Get more Mail & Guardian
Subscribe or Login

Pricing panic

South Africa is not immune to global market turmoil, much as we would like to think otherwise.
Market volatility has already cost the country about R500-billion, according to Russell Loubser, chief executive of the JSE.

The total market capitalisation — or the value of total shares — of the JSE is down 10% year on year, to just under R5-trillion, and this year alone it fell by 18%, says Loubser.

While these losses are not nearly as bad as what other global markets have experienced ”we are not out of the woods, not by a long way”, he says.

As international markets roil with the demise of major Wall Street institutions, financial belts are tighten­ing everywhere, limiting access to finance for major companies and institutions across the globe.

Experts are confident South Africa will weather the crisis, but not without a significant increase in the cost of credit — whether it’s credit to buy a house, a car or to build a power station.

”The world cannot function without credit, whether it’s for your house or to run a business,” says Loubser. ”Without credit [business] activity stops.”

”Credit has become scarcer and more expensive overall in general terms recently and South Africa’s credit markets are not immune to events abroad,” says Craig Jamieson, general manager and lead analyst for Eskom at Moody’s South Africa.

”The current market conditions will be an important consideration for any South African corporate wishing to access both foreign and domestic markets for funding.”

The effect of the market implosion on the ability to access funding for large capital expenditure projects is of particular concern.
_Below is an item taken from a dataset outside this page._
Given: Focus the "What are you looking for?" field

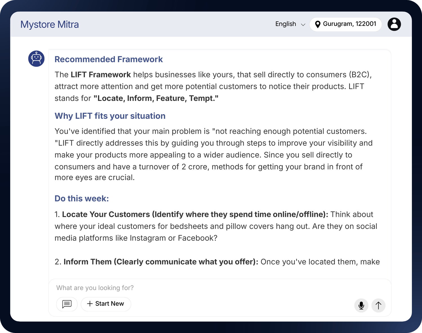Looking at the screenshot, I should [197, 288].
Events will require large institutions to seriously re-evaluate their funding strategies, says Hannes Boshoff, associate director of transaction advisory services at Ernst & Young.

While local banks seems stable, South Africa will feel the global liquidity crisis where large projects, like the building of a Medupi power station, require funds that fall outside of commercial bank risk matrices, says Boshoff.
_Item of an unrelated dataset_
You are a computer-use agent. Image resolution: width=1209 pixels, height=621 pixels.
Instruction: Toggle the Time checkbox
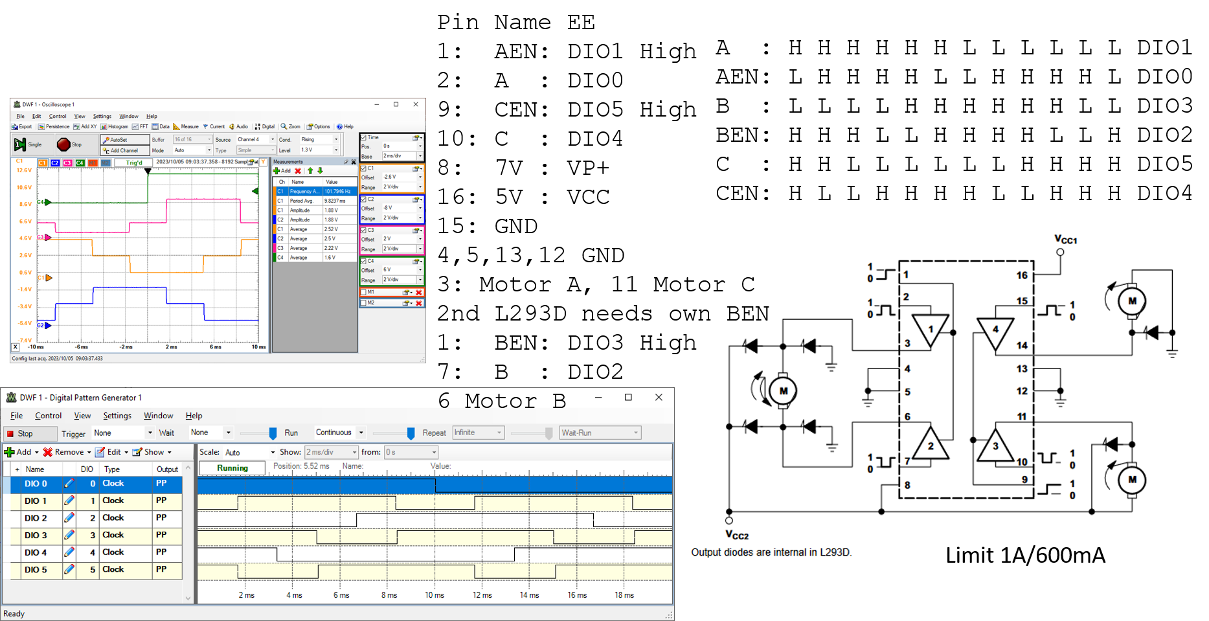coord(364,138)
Where once this finance could be gained from large, international banks, recent events mean these options may no longer be available.
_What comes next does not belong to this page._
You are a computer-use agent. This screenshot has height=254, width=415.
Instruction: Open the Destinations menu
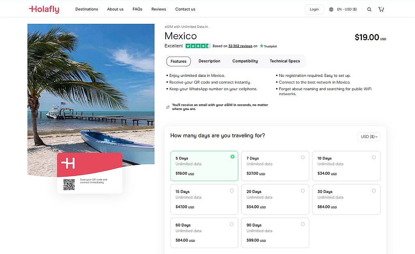point(86,9)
”[Companies] will have to look at alternative ways of funding large projects,” says Boshoff.

Alternatives could include looking to sovereign wealth funds, state- owned investment vehicles for finance, he says.

Reserve Bank Governor Tito Mboweni, in a recent speech to shareholders, warned that ”increased market volatility, a significant repricing of risk, rising costs of international capital and less capital flows to emerging markets clearly pose threats to the domestic economy and financial markets”.

Eskom, through its capex programme, needs to borrow R150-billion from local and foreign markets in the next five years. Transnet needs to raise R80-billion over the same period and PetroSA needs R85-billion to build its mega oil refinery in the Eastern Cape, planned for 2015.

These sums do not account for the credit needs of businesses across the economy, whether they are mines, retail giants or telecoms companies.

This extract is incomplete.